Judge Rules Against NSA Collection ProgramDecision Suggests Law Fails to Keep Up with New Technology
A federal district court judge's ruling that a National Security Agency program collecting metadata from telephone calls could be unconstitutional suggests that the law hasn't kept pace with changing technology.
See Also: Ransomware: The Look at Future Trends
Federal District Judge Richard Leon of the District of Columbia ruled on Dec. 17 that the program apparently violates the Fourth Amendment's privacy protections that ban unreasonable searches and seizures.
The case was brought by the conservative public-interest lawyer Larry Klayman and several others. Because of its national security implications, Leon stayed his injunction to allow the government time to appeal, a process he says could take about a half year.
"The almost-Orwellian technology that enables the government to store and analyze the phone metadata of every telephone user in the United States is unlike anything that could have been conceived in 1979," Leon says in his ruling, referencing a 1979 Supreme Court ruling titled Smith v. Maryland.
"Put simply, people in 2013 have an entirely different relationship with phones than they did 34 years ago," the judge says. "As a result, people make calls and send text messages now that they would not - really, could not - have made or sent back when Smith was decided."

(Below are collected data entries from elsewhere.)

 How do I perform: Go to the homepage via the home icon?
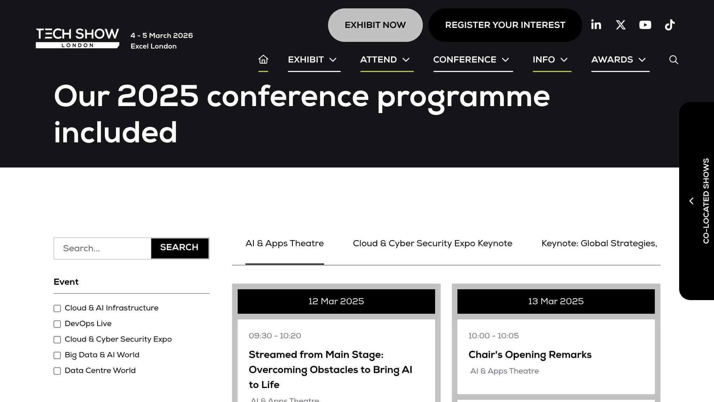click(x=263, y=60)
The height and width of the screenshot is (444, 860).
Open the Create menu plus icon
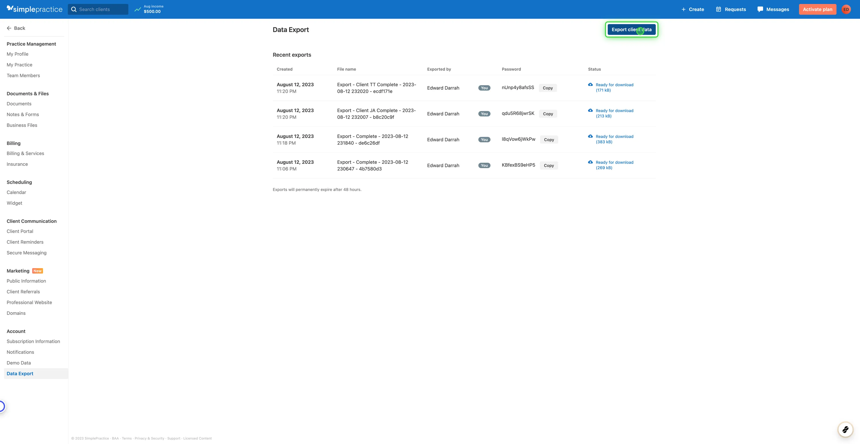[x=683, y=9]
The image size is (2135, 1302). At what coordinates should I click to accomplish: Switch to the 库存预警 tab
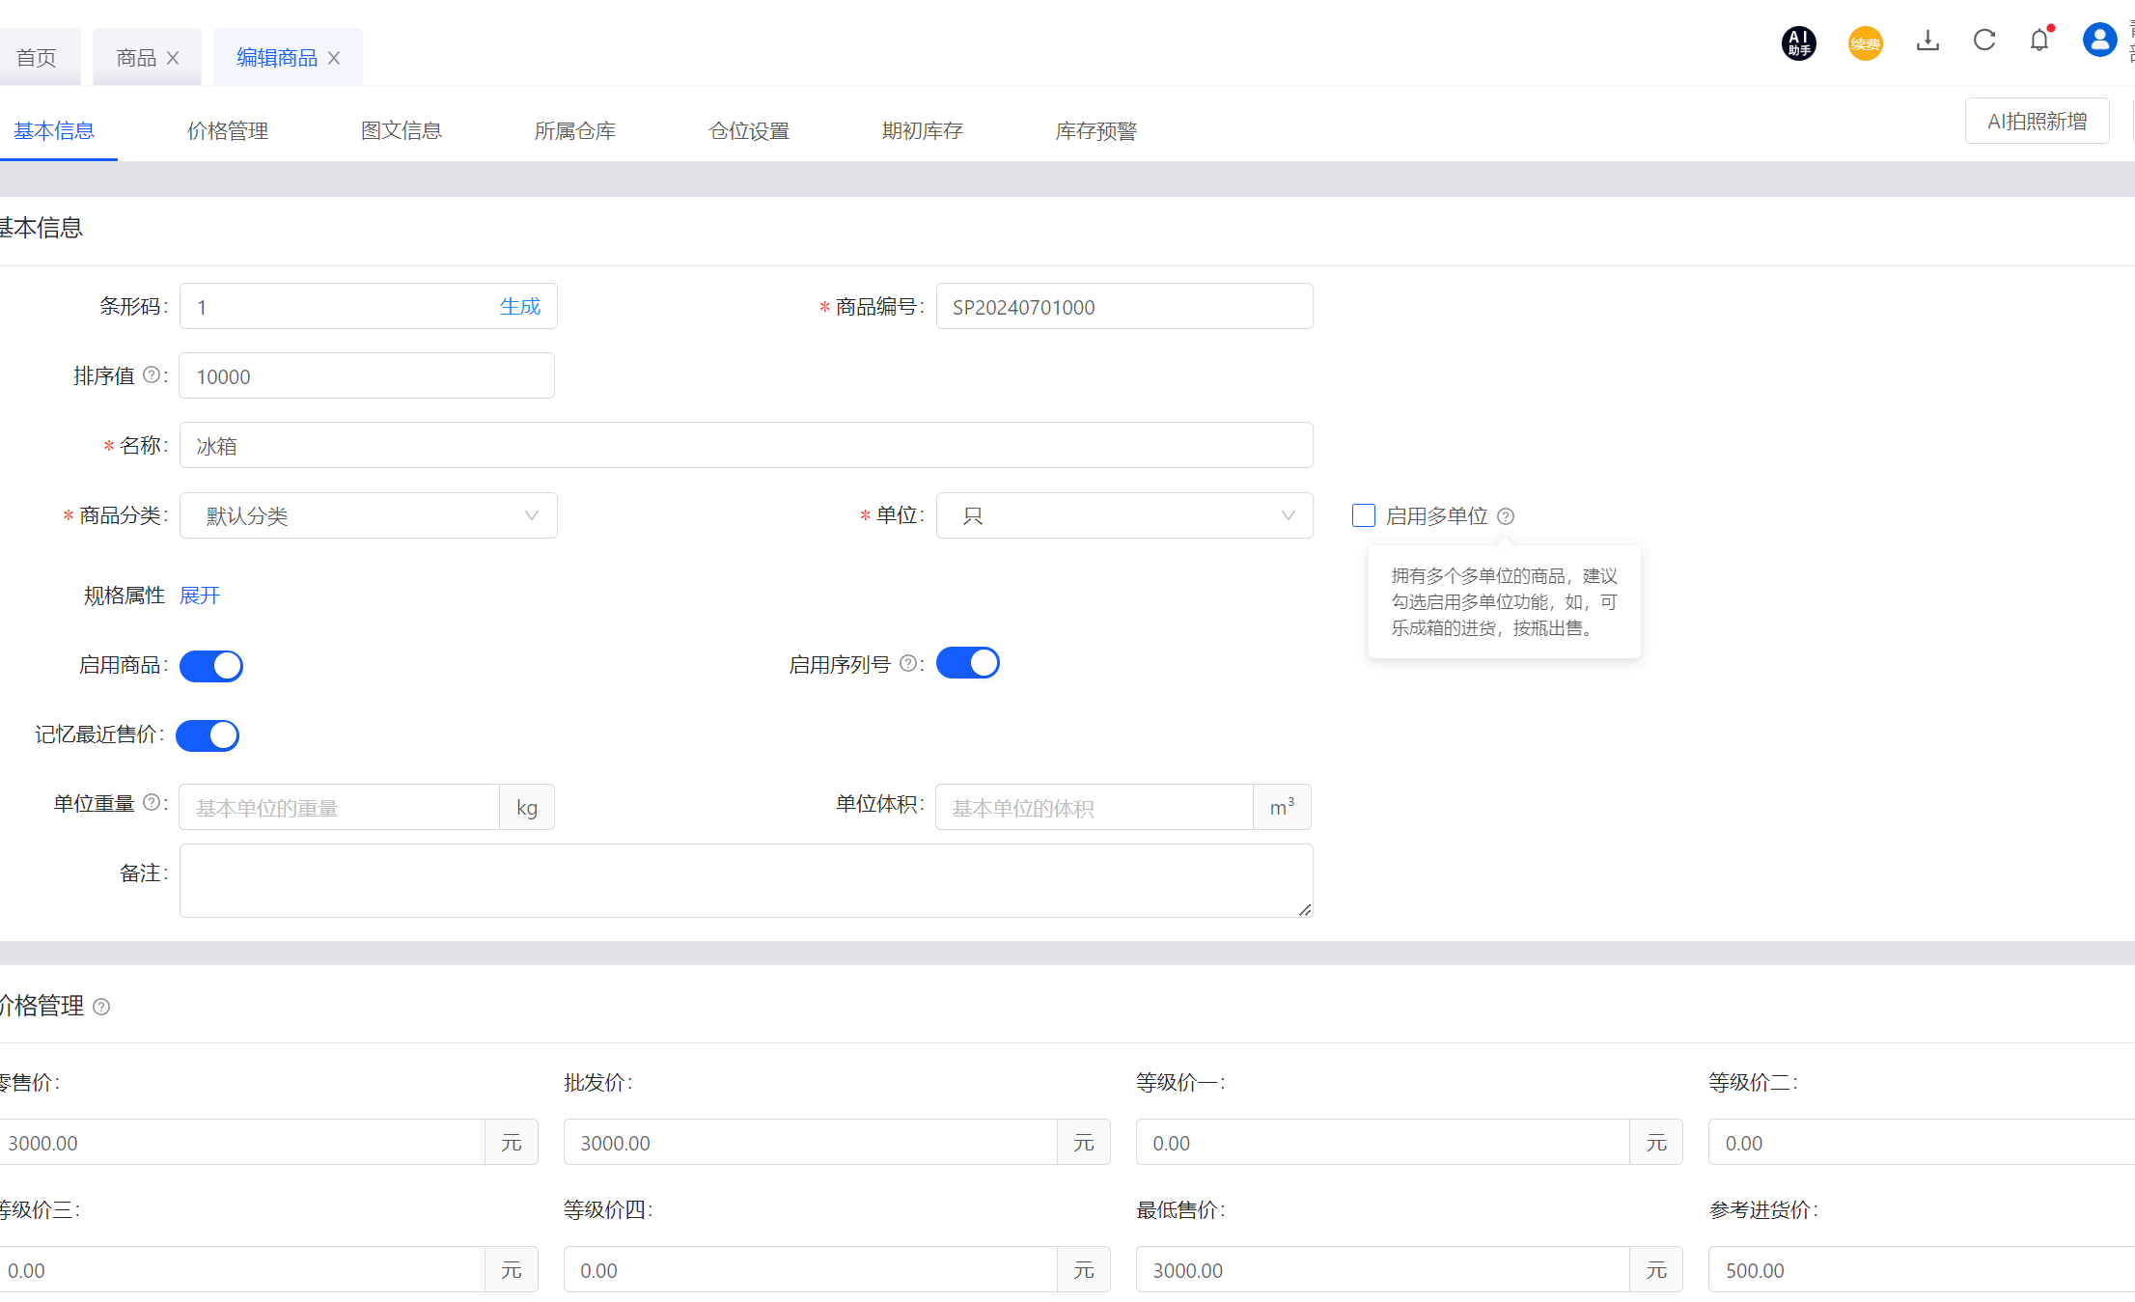(x=1096, y=131)
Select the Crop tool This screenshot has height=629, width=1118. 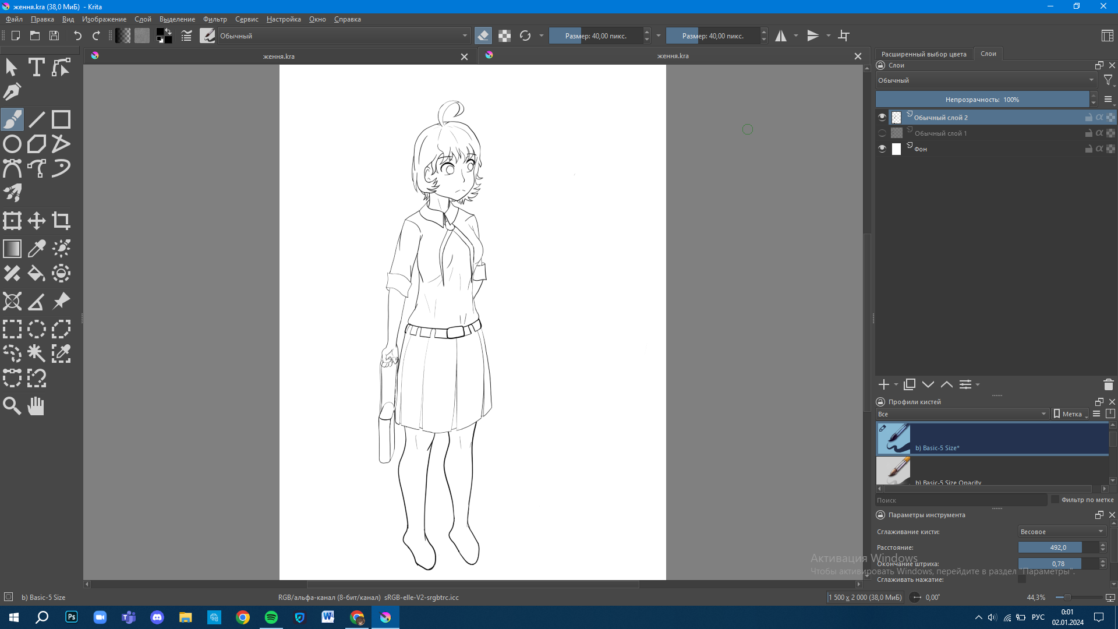(x=61, y=221)
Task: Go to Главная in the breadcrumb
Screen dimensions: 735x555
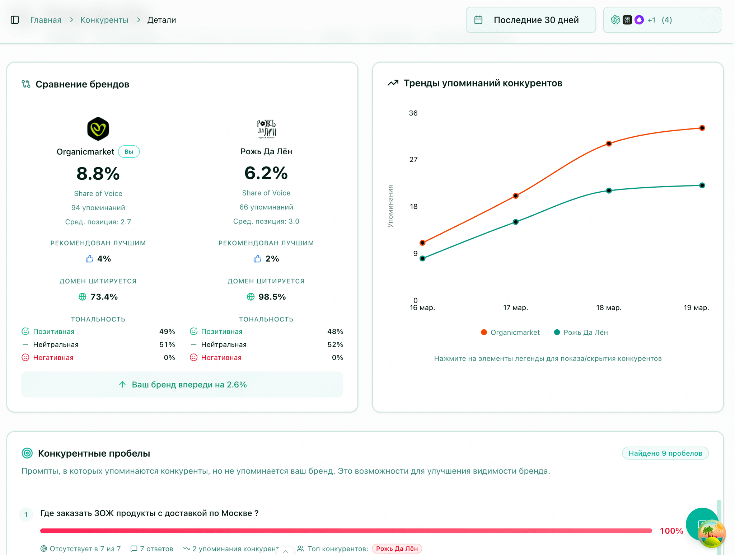Action: click(46, 20)
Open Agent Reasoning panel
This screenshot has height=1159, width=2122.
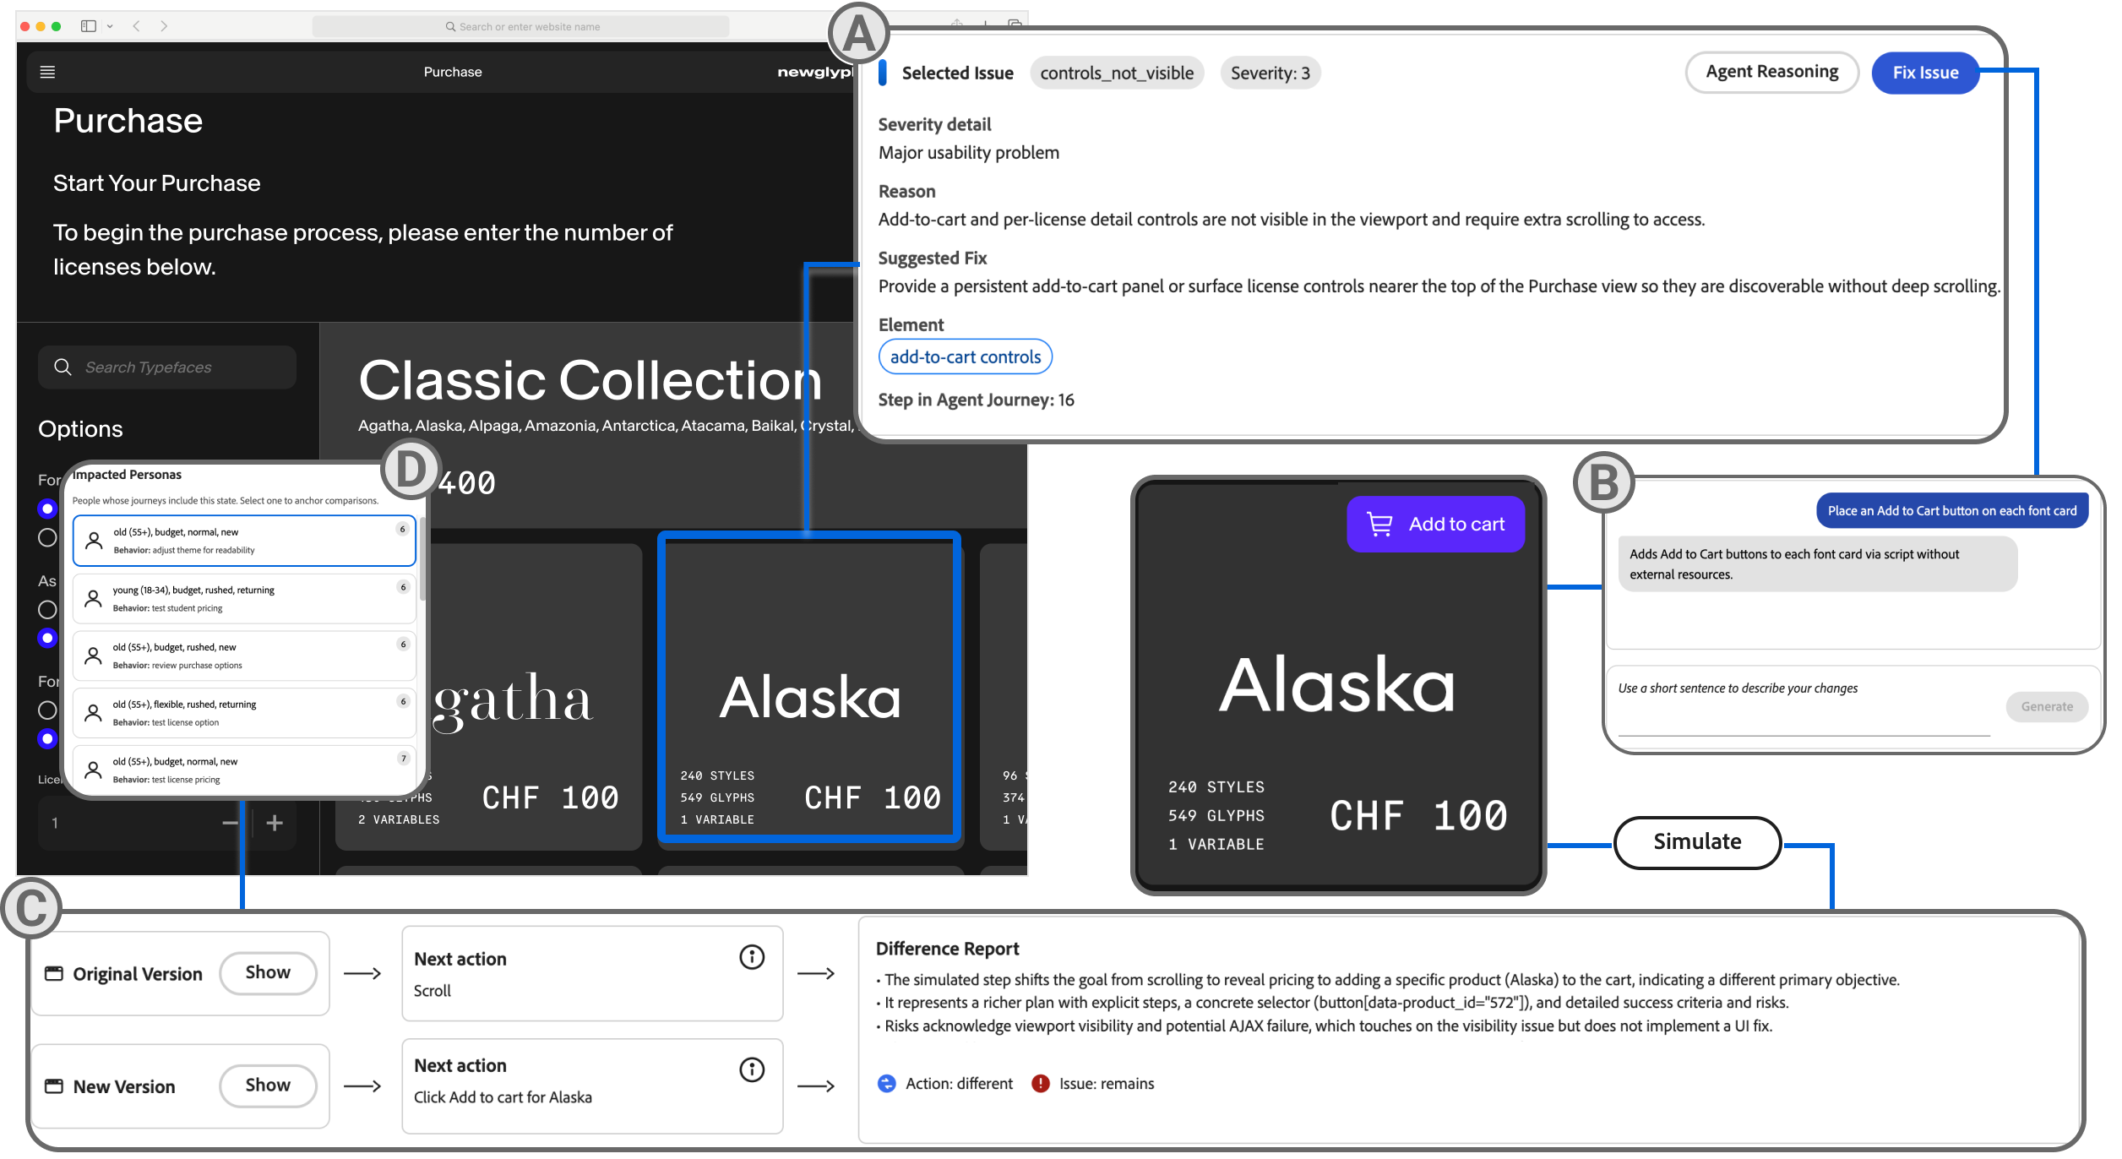click(1771, 72)
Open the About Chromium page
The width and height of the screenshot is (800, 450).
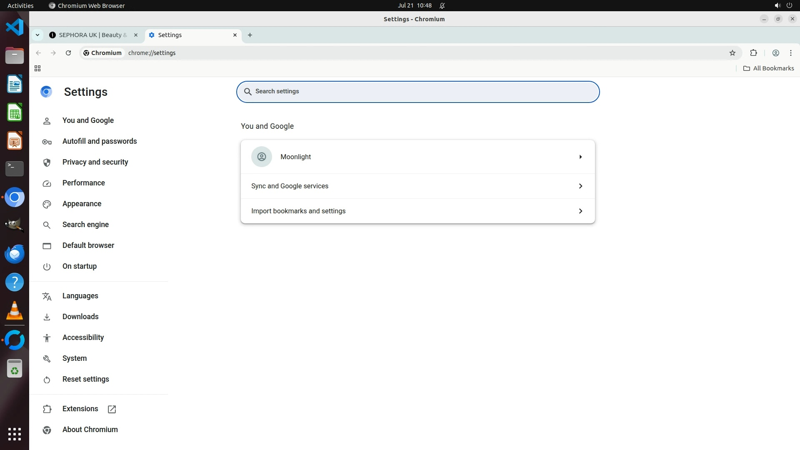tap(90, 430)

To defend the NSA collection program, government lawyers cite that 1979 ruling, which found police didn't need a search warrant to install a device that recorded the numbers dialed on a particular phone line.
Judge Rejects Government Argument
Leon didn't buy that argument, saying the precedent established in Smith v. Maryland isn't applicable to the NSA's program, in part, because technological advances have changed the way people use telephones today compared with how they used them in the late 1970s. "The court in 1979 [could not] have ever imagined how the citizens of 2013 would interact with their phones," Leon's ruling says.
Civil liberties organizations praised Leon's decision.
"The case undermines the government's assertions that its bulk surveillance program, which collects virtually every phone record in the United States, is legal," says Trevor Timm, an activist at the Electronic Frontier Foundation.
The American Civil Liberties Union, which is arguing a similar case in New York, contends the 34-year-old decision involved surveillance of a specific criminal suspect over a period of two days. "The idea that this narrow precedent authorizes the government to place every American under permanent surveillance is preposterous," ACLU Deputy Legal Director Jameel Jaffer says.
An NSA spokeswoman referred questions about the ruling to the Department of Justice. A Justice Department spokesman told the New York Times that government lawyers were studying the decision, adding that the department believes the program is constitutional as previous judges have found..
What Would James Madison Do?
The judge, in his ruling, didn't mince his words about his thoughts of the NSA's bulk collection program.
"I cannot imagine a more indiscriminate and arbitrary invasion than this systematic and high-tech collection and retention of personal data on virtually every single citizen for purposes of querying and analyzing it without prior judicial approval," Leon says. "... I have little doubt that the author of our constitution, James Madison, who cautioned us to beware 'the abridgement of freedom of the people by gradual and silent encroachments by those in power,' would be aghast."
And Leon questions the efficacy of the NSA data collection program. "The government does not cite a single instance in which analysis of the NSA's bulk metadata collection actually stopped an imminent attack, or otherwise aided the government in achieving any objective that was time-sensitive in nature," he says.
The bulk collection program became public from documents leaked by former NSA contractor Edward Snowden. In a statement first posted by the New York Times, Snowden says Leon's ruling justifies his actions because NSA's mass surveillance programs would not withstand a constitutional challenge(see How Did Snowden Breach NSA System).
"The American public deserved a chance to see these issues determined by open courts," Snowden says. "Today, a secret program authorized by a secret court was, when exposed to the light of day, found to violate Americans' rights. It is the first of many."